• **Problem to solve**
Tell how many lines below include the word "Given". Only the number should appear.

• **Extracted entries**

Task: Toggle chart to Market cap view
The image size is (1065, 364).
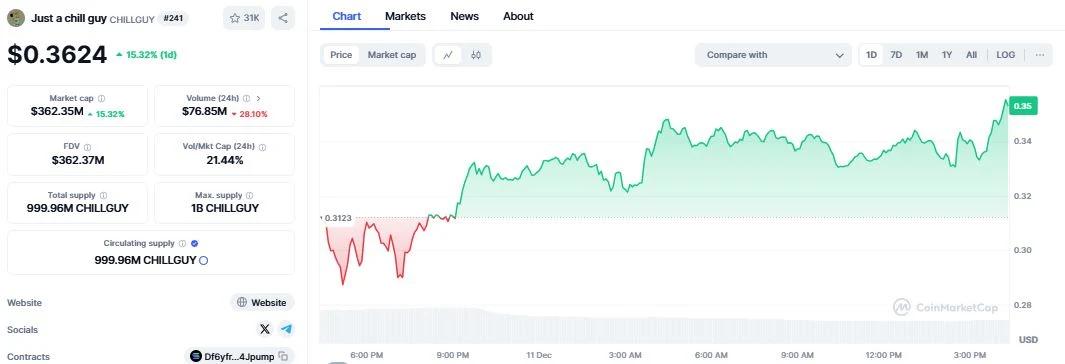Action: [x=392, y=55]
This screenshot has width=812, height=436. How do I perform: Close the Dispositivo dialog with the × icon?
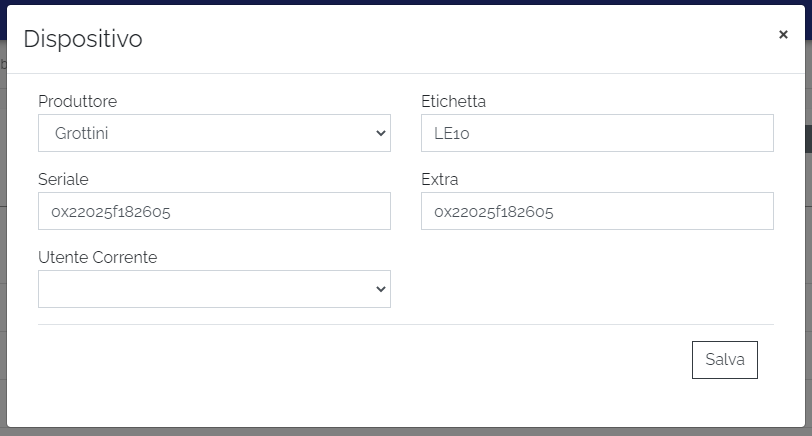pos(783,35)
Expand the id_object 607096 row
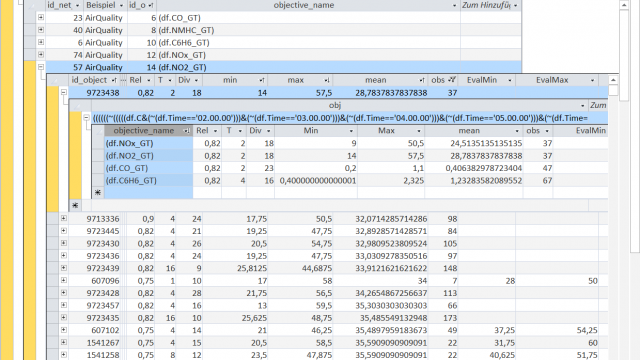The image size is (640, 360). [64, 280]
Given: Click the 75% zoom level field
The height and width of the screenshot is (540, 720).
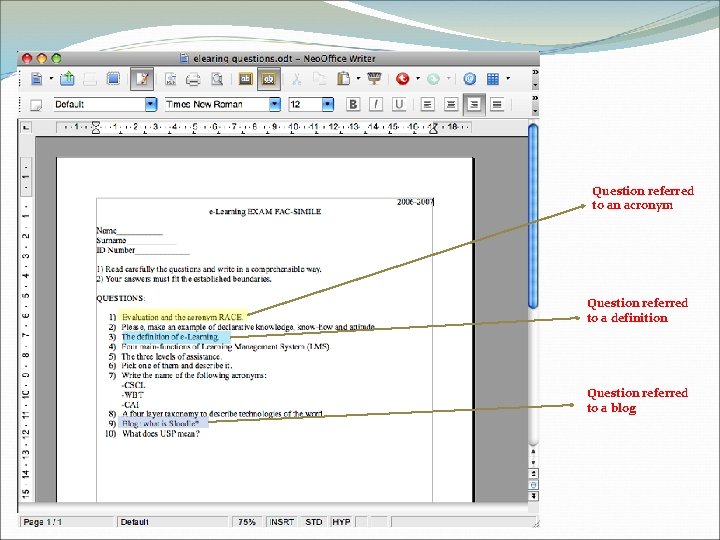Looking at the screenshot, I should pyautogui.click(x=247, y=522).
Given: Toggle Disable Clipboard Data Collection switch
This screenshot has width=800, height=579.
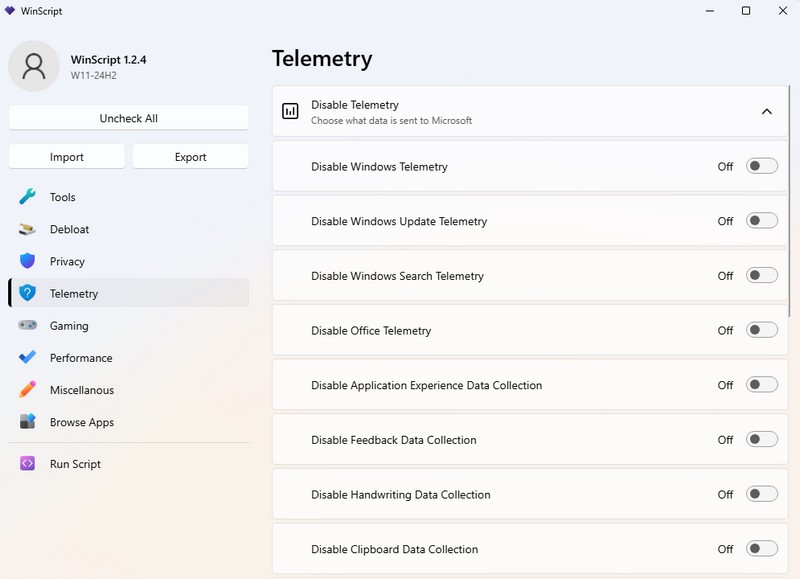Looking at the screenshot, I should tap(761, 549).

• **Exercise solution**
2